Bir diğer önemli konu ise toplumun bilinçlendirilmesi ve eğitilmesidir. Deprem bilinci sadece mühendislerin veya akademisyenlerin değil, toplumun her kesiminin sahip olması gereken bir farkındalıktır. Okullarda, iş yerlerinde ve kamusal alanlarda deprem bilinci eğitimleri yaygınlaştırılmalı, afet hazırlıkları konusunda tatbikatlar düzenlenmelidir. Deprem sırasında ve sonrasında nasıl hareket edilmesi gerektiği konusunda toplumumuzun bilinçli hale gelmesi, olası kayıpların en aza indirilmesine katkı sağlayacaktır.
Ayrıca, şehir planlamasında bilimsel yaklaşımların esas alınması gerekmektedir. Plansız kentleşme, yeterli mühendislik hizmeti almamış yapılar ve mühendislik ilkelerine aykırı tasarlanarak projelendirilen yapılar, depremde en büyük yıkımlara ve hasarlara yol açmaktadır.
Son olarak deprem bir doğa olayıdır ve onu engellemek gibi bir şansımız yoktur, ancak depremin vereceği hasarlara karşı önlem alabiliriz diyoruz.

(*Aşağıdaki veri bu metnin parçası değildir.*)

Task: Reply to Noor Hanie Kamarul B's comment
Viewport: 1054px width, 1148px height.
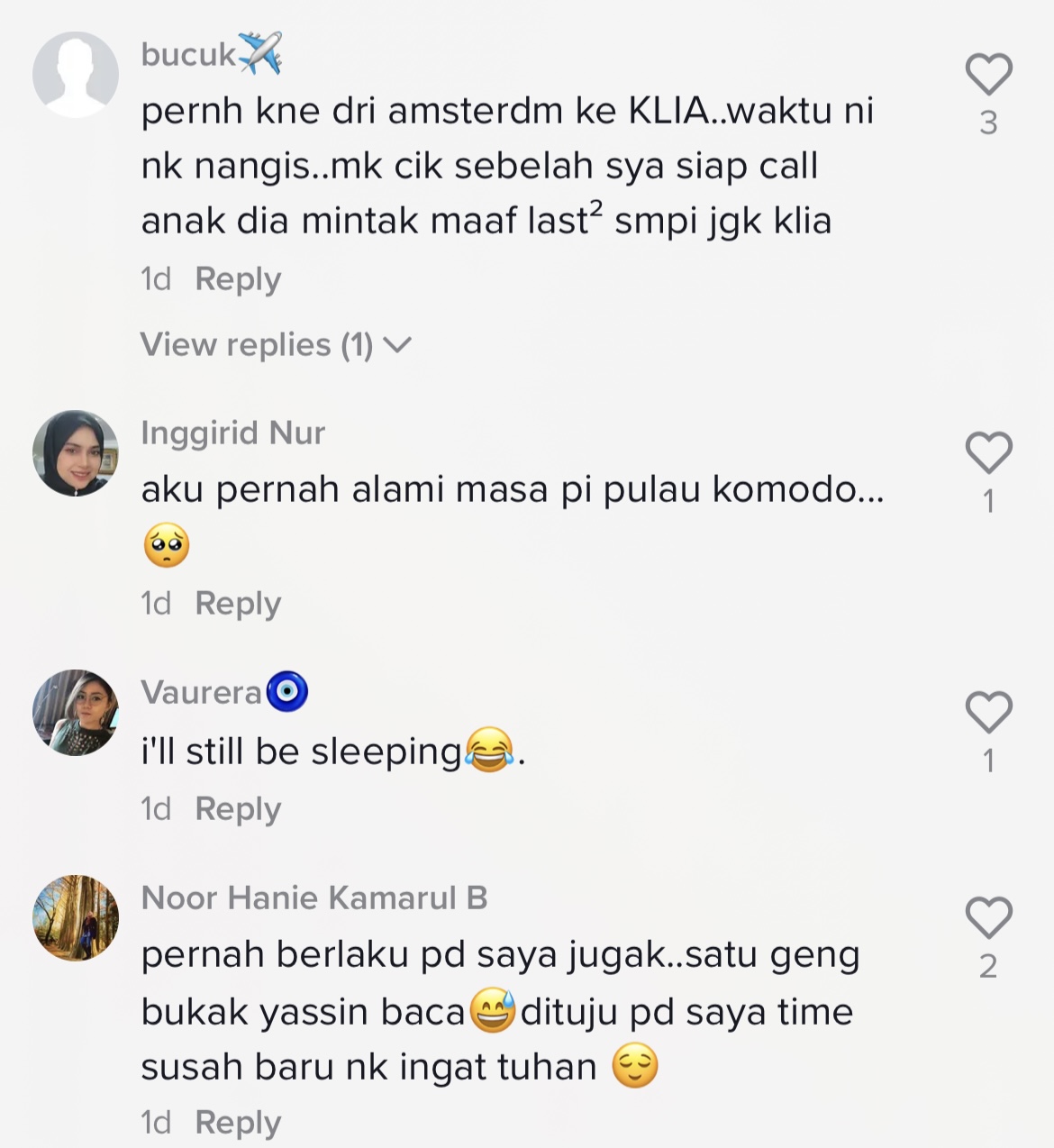Action: click(238, 1123)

Her zaman söylediğimiz gibi “deprem öldürmez, mühendislik hizmeti almamış bina öldürür.”
99 Depremi de 6 Şubat Depremi de on binlerce insanımızın yitip gitmesine, devletimizin sırtına yüz milyarlarca dolar maddi yük binmesine sebep olmuştur. Yani hem milletimize hem de devletimize maddi, manevi çok ağır bedeller ödetmiştir. Peki bu iki büyük depremde de can ve mal kayıplarımızın tek sorumlusu inşaat mühendisliği mesleği midir? Elbette değildir. Mesleğimizin icrasındaki denetim, kanuni ve mesleki eksiklerden kaynaklandığı apaçık ortadadır. Peki maddi ve manevi kayıplara sebep olan deprem sizce de başlı başına bir beka sorunu değil midir?

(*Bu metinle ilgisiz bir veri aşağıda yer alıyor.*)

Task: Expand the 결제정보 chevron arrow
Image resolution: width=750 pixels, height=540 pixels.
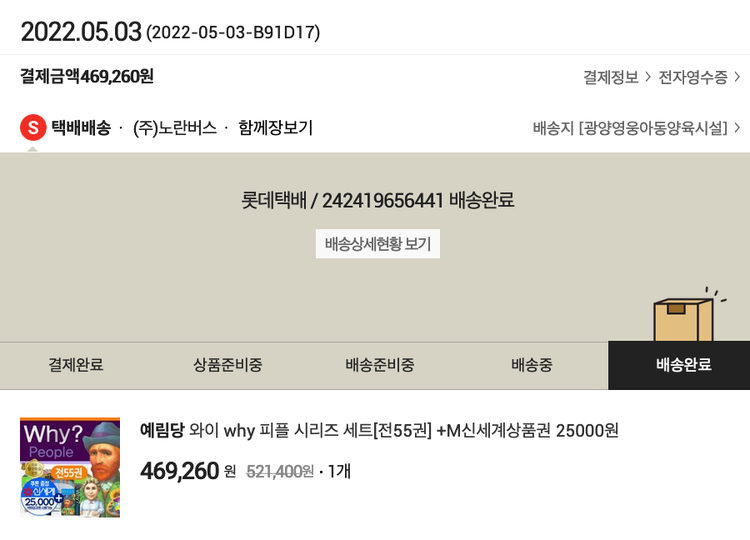Action: pos(648,77)
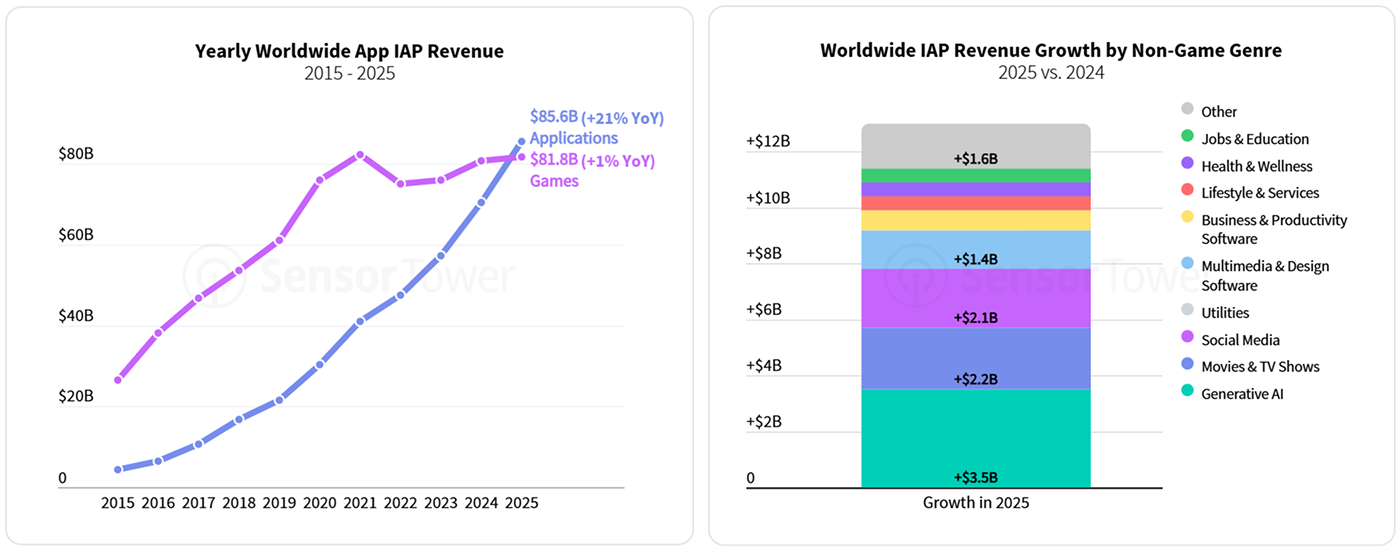The height and width of the screenshot is (551, 1400).
Task: Click the Social Media legend dot
Action: point(1187,339)
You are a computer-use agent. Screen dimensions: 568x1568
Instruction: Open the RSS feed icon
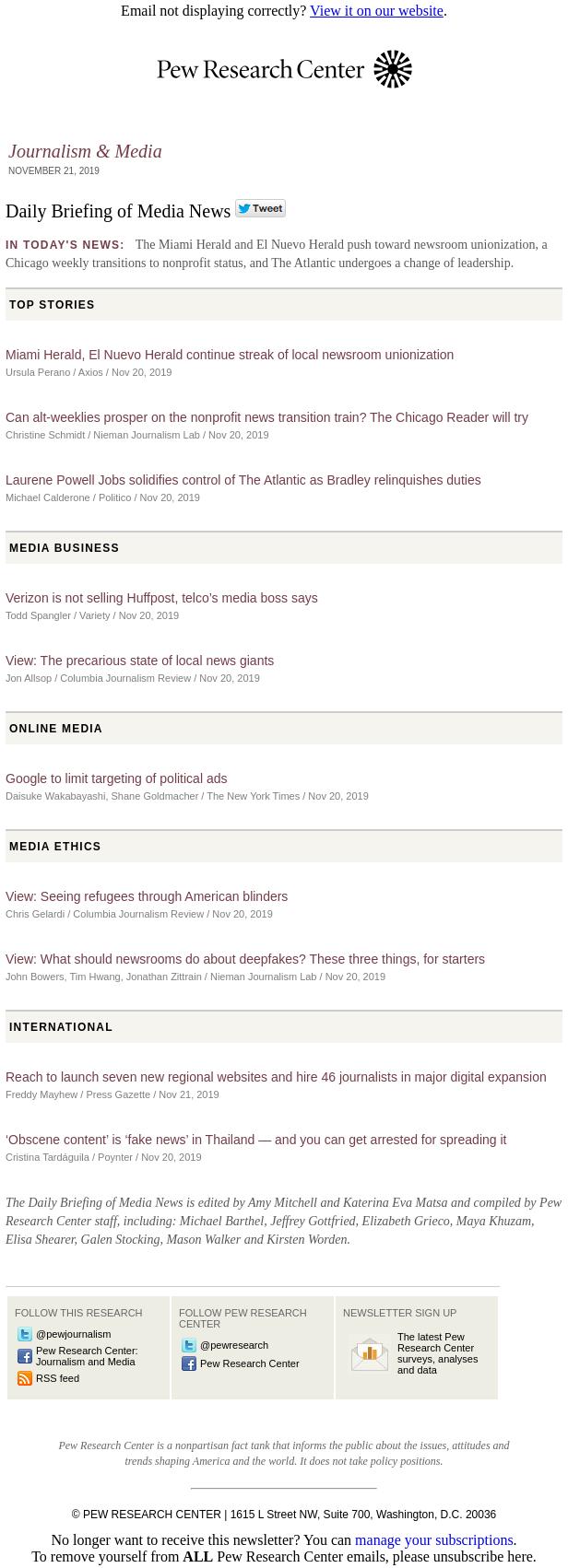tap(25, 1378)
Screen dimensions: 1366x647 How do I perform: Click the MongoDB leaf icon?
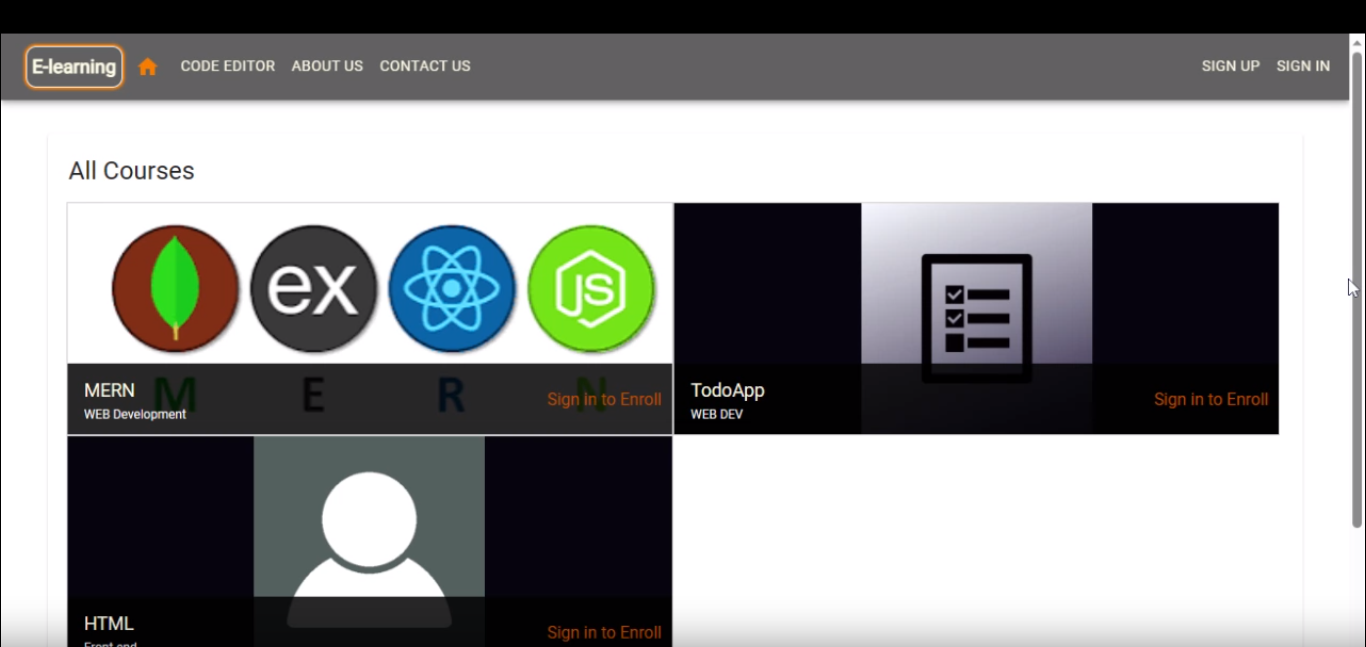click(x=175, y=289)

O zaman gelin ne yapılması gerektiğini konuşalım. Öncelikle devlet olarak inşaat mühendisliği mesleğine hak ettiği değeri gösterip ardından gerekenleri yapmak için en acilinden bir eylem planı ortaya koyalım. Yapı Denetim Kanunu, Şantiye Şefliği Yönetmeliği ve 1938 yılında yürürlüğe giren Mimarlık ve Mühendislik Hakkındaki Kanun ve Müteahhitlik Yasası’nın eksikliklerinin yasal düzenlemelerle tamamlanıp çağına uygun hale getirilmeli ve de Yetkin ve Uzman Mühendislik Yasası bir an önce düzenlenerek hayata geçirilmelidir. Tabii bu konuda en önemli görev devletimize düşmekte olup acilen kanuni ve hukuki düzenlemelerin yapılması şarttır.
Deprem risklerini azaltmak için hepimize büyük görevler düşmektedir. Devlet kurumları, yerel yönetimler, akademisyenler, mühendisler, müteahhitler ve vatandaşlar olarak hepimiz bu sorumluluğu üstlenmeliyiz. Depreme karşı dirençli kentler oluşturmak ancak ortak akıl, bilimsel yöntemler ve kararlı politikalarla mümkün olacaktır.